## Start Material for this task
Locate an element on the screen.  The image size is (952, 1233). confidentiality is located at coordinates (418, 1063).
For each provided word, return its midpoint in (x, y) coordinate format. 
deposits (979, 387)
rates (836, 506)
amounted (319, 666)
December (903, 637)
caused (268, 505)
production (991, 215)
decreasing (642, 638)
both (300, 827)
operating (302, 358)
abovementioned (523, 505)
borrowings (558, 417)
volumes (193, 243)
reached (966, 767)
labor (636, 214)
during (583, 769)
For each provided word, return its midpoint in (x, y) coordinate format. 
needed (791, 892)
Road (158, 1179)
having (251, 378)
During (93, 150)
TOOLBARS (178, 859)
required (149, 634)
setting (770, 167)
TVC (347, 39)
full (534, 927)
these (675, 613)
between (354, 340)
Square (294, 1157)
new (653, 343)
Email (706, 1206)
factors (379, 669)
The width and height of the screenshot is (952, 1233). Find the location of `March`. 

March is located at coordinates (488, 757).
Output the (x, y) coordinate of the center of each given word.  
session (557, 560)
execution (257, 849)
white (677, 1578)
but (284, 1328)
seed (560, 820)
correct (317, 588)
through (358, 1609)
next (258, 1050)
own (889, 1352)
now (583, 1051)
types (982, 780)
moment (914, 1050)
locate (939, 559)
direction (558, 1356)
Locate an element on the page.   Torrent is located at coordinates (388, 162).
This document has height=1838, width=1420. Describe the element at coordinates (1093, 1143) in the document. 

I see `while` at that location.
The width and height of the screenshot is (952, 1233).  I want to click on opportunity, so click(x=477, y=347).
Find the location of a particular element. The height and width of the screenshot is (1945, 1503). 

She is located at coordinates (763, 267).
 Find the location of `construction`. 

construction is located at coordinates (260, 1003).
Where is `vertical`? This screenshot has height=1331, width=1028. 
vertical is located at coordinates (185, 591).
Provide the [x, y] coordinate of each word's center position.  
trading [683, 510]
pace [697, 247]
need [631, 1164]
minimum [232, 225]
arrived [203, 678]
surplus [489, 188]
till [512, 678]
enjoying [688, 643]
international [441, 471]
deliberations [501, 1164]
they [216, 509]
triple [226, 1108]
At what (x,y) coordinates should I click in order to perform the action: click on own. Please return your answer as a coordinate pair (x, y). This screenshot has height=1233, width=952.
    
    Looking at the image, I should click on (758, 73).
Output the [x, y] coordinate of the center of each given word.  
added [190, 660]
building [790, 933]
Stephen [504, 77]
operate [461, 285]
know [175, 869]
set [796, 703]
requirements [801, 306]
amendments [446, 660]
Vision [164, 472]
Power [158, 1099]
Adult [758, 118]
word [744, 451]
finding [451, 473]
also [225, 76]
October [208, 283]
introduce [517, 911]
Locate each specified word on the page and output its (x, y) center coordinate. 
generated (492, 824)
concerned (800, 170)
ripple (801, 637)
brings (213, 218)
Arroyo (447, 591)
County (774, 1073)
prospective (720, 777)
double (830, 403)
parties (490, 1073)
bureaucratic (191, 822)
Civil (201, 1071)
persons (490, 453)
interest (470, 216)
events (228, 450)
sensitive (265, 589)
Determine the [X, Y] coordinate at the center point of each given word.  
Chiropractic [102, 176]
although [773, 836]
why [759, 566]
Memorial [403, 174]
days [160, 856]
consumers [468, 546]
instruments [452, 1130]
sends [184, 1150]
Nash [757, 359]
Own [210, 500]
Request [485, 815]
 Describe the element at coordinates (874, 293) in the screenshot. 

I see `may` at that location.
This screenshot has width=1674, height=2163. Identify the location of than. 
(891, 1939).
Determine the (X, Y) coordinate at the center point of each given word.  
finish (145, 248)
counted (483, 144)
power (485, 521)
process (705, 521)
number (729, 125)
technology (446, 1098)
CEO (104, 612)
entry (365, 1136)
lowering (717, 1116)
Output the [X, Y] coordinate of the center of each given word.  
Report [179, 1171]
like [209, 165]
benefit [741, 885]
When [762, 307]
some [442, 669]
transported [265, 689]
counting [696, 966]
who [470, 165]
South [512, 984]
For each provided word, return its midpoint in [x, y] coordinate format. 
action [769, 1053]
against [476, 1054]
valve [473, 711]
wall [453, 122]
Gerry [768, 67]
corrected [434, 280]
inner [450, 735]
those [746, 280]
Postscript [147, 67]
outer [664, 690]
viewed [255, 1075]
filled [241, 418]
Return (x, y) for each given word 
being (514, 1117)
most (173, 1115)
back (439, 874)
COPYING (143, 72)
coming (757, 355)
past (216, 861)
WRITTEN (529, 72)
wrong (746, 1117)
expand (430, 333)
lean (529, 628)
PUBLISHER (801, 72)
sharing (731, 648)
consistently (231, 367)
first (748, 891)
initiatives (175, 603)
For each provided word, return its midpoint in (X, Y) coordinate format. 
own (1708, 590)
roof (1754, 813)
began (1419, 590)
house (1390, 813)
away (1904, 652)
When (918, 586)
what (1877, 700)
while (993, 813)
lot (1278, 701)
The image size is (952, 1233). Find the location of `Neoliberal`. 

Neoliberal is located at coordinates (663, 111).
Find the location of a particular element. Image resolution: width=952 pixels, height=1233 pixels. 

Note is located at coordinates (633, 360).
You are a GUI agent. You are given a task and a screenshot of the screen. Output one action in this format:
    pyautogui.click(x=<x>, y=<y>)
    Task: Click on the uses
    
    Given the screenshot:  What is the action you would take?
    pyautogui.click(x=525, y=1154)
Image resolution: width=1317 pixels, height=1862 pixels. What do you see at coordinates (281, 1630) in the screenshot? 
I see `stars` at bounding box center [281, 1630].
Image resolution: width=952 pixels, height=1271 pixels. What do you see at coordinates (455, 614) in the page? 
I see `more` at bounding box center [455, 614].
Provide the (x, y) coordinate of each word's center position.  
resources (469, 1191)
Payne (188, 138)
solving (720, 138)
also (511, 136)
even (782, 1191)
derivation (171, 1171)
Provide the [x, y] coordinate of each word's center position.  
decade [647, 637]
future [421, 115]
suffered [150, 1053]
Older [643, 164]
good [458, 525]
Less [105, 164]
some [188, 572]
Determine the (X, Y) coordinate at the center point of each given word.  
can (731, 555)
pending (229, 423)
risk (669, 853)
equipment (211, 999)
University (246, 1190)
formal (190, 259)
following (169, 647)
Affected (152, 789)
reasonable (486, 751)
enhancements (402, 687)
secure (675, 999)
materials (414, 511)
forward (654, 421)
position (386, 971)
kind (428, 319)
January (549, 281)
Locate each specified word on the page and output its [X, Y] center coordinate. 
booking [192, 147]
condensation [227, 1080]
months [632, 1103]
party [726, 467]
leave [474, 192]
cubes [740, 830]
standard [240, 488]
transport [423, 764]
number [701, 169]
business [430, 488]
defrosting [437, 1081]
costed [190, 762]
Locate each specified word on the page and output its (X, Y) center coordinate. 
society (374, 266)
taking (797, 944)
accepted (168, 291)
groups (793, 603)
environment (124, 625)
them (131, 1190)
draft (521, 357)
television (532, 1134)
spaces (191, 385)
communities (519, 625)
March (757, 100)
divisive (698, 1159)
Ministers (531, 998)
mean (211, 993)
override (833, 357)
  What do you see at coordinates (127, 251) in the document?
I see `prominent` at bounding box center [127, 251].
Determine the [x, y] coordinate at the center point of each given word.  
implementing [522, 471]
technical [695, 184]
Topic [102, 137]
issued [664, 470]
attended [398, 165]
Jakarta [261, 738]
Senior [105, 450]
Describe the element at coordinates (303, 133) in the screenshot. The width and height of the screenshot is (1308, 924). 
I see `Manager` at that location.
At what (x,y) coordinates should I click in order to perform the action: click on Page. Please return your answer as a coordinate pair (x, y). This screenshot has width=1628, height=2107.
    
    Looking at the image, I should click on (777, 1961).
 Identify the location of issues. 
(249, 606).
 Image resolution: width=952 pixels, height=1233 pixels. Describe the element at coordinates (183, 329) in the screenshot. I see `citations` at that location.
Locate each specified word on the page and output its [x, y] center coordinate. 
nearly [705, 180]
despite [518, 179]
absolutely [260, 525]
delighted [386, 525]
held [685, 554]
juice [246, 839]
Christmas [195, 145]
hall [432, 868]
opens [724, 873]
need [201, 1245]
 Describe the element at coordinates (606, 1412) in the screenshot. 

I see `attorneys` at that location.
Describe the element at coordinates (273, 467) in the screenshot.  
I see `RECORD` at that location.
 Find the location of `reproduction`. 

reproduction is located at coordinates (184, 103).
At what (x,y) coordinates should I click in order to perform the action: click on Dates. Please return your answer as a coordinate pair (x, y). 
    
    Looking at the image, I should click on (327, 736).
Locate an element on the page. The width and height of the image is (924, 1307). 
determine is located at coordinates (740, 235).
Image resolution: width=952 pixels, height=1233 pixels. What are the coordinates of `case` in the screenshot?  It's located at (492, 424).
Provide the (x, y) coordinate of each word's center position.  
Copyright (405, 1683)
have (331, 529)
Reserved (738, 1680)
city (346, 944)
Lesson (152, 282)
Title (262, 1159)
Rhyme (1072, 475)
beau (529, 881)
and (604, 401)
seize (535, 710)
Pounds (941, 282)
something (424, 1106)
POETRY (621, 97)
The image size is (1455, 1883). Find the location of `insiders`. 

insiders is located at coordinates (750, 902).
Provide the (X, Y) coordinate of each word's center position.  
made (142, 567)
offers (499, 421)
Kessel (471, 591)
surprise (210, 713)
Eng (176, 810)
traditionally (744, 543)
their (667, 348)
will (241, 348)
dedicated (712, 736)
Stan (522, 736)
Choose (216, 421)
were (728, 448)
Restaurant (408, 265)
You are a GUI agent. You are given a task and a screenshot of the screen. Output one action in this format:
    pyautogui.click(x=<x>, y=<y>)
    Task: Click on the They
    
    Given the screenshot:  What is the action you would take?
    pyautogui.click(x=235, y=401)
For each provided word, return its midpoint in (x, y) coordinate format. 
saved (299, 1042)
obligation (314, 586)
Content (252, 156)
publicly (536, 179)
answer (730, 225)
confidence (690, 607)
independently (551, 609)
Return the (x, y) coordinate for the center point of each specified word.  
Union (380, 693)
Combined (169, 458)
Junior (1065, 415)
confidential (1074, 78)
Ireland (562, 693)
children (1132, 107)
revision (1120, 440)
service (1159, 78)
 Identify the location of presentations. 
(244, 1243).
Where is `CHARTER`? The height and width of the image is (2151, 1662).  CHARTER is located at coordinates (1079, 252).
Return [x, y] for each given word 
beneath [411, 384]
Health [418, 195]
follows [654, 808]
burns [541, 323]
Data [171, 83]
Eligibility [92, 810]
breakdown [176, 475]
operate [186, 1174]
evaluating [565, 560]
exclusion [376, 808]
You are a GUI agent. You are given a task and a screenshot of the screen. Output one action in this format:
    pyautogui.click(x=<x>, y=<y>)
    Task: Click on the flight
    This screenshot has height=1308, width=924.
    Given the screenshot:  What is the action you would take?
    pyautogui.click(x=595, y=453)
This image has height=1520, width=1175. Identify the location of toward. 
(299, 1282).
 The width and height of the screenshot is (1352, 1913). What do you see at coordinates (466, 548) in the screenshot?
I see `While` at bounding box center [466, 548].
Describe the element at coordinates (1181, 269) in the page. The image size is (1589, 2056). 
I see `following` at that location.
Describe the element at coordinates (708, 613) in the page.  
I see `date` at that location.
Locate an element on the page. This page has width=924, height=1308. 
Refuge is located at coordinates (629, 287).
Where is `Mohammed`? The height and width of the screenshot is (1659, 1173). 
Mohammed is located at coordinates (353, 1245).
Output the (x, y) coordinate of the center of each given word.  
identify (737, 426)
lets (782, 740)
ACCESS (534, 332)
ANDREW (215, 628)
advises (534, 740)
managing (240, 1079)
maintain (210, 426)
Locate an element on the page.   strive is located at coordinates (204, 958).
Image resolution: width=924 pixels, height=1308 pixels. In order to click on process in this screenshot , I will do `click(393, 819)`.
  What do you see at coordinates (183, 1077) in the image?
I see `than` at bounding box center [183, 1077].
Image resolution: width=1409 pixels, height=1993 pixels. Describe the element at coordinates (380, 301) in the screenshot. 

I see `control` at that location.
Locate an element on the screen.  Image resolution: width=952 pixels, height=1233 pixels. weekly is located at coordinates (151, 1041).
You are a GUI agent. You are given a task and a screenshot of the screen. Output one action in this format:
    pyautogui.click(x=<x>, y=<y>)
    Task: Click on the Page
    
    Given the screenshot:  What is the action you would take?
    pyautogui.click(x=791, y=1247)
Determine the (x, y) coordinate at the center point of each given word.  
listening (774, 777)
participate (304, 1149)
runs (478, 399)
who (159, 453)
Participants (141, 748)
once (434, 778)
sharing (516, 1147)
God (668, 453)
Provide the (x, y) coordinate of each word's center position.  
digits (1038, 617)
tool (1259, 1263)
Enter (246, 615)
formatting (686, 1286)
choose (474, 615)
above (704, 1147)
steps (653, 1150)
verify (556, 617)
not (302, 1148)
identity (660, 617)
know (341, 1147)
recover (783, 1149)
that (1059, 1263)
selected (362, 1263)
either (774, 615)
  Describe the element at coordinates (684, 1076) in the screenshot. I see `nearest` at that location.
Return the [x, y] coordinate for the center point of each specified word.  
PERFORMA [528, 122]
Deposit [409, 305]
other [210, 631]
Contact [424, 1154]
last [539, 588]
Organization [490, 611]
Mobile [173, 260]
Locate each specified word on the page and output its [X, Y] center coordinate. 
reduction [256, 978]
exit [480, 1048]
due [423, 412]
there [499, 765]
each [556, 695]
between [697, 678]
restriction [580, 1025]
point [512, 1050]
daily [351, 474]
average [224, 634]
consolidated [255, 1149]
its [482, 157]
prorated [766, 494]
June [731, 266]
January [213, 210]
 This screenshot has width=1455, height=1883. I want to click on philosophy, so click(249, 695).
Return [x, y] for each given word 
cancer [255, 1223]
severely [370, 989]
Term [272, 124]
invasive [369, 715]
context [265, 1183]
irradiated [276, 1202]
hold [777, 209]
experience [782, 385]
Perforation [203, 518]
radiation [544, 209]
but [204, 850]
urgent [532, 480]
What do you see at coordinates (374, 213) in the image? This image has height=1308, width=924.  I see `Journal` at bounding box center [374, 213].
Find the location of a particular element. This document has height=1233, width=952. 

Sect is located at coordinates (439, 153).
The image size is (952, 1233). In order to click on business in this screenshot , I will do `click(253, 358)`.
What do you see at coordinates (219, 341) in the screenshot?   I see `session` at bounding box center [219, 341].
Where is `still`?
## End Material for this task
Task statement: Recast the entries as a numbered list, starting at the first one and ending at the line that contains "caused (268, 505)", including both ends and leaving out any blank lines.

Expected output:
1. Locate an element on the screen.  The image size is (952, 1233). confidentiality is located at coordinates (418, 1063).
2. For each provided word, return its midpoint in (x, y) coordinate format. 
3. deposits (979, 387)
4. rates (836, 506)
5. amounted (319, 666)
6. December (903, 637)
7. caused (268, 505)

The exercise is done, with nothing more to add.